[Pixel coordinate grounding data]

——

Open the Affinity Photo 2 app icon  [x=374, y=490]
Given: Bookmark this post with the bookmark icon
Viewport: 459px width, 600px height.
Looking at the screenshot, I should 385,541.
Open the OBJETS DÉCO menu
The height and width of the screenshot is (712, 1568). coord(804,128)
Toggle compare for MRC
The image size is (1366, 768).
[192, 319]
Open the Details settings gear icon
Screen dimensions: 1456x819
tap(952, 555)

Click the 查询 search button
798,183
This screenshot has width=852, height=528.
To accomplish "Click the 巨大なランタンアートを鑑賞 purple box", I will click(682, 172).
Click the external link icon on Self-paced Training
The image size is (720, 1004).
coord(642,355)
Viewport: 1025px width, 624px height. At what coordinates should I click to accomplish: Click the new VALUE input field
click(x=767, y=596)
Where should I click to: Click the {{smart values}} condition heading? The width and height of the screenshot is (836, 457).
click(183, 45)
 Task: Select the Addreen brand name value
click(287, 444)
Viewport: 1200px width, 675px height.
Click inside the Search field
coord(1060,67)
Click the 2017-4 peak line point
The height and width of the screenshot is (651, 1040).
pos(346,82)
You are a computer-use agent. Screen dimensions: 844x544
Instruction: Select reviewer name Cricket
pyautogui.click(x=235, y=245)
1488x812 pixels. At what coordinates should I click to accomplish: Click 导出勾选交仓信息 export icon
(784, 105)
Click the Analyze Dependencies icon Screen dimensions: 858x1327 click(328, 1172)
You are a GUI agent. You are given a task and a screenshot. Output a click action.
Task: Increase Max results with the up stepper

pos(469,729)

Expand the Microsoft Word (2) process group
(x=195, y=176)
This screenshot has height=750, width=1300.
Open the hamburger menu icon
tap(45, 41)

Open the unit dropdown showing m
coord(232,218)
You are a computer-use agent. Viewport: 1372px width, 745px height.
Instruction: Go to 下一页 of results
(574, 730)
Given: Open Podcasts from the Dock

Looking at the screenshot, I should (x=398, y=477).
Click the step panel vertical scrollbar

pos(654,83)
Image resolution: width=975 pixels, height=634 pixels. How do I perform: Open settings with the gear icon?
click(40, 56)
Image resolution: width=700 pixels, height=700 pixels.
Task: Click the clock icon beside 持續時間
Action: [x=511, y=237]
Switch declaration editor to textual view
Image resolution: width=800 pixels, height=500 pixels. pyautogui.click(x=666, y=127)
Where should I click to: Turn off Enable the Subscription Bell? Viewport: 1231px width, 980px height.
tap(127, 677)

——

To do:
Go through the records and copy each one exactly.

Solution:
Open the Affinity Photo 2 app icon  [x=374, y=490]
Given: Bookmark this post with the bookmark icon
Viewport: 459px width, 600px height.
Looking at the screenshot, I should 385,541.
Open the OBJETS DÉCO menu
The height and width of the screenshot is (712, 1568). coord(804,128)
Toggle compare for MRC
The image size is (1366, 768).
[192, 319]
Open the Details settings gear icon
Screen dimensions: 1456x819
tap(952, 555)

Click the 查询 search button
798,183
This screenshot has width=852, height=528.
To accomplish "Click the 巨大なランタンアートを鑑賞 purple box", I will click(682, 172).
Click the external link icon on Self-paced Training
The image size is (720, 1004).
coord(642,355)
Viewport: 1025px width, 624px height. At what coordinates should I click to accomplish: Click the new VALUE input field
click(x=767, y=596)
Where should I click to: Click the {{smart values}} condition heading? The width and height of the screenshot is (836, 457).
click(183, 45)
 Task: Select the Addreen brand name value
click(287, 444)
Viewport: 1200px width, 675px height.
Click inside the Search field
coord(1060,67)
Click the 2017-4 peak line point
The height and width of the screenshot is (651, 1040).
pos(346,82)
You are a computer-use agent. Screen dimensions: 844x544
Instruction: Select reviewer name Cricket
pyautogui.click(x=235, y=245)
1488x812 pixels. At what coordinates should I click to accomplish: Click 导出勾选交仓信息 export icon
(784, 105)
Click the Analyze Dependencies icon Screen dimensions: 858x1327 click(328, 1172)
You are a GUI agent. You are given a task and a screenshot. Output a click action.
Task: Increase Max results with the up stepper

pos(469,729)

Expand the Microsoft Word (2) process group
(x=195, y=176)
This screenshot has height=750, width=1300.
Open the hamburger menu icon
tap(45, 41)

Open the unit dropdown showing m
coord(232,218)
You are a computer-use agent. Viewport: 1372px width, 745px height.
Instruction: Go to 下一页 of results
(574, 730)
Given: Open Podcasts from the Dock

Looking at the screenshot, I should (x=398, y=477).
Click the step panel vertical scrollbar

pos(654,83)
Image resolution: width=975 pixels, height=634 pixels. How do I perform: Open settings with the gear icon?
click(40, 56)
Image resolution: width=700 pixels, height=700 pixels.
Task: Click the clock icon beside 持續時間
Action: [x=511, y=237]
Switch declaration editor to textual view
Image resolution: width=800 pixels, height=500 pixels. pyautogui.click(x=666, y=127)
Where should I click to: Turn off Enable the Subscription Bell? Viewport: 1231px width, 980px height.
tap(127, 677)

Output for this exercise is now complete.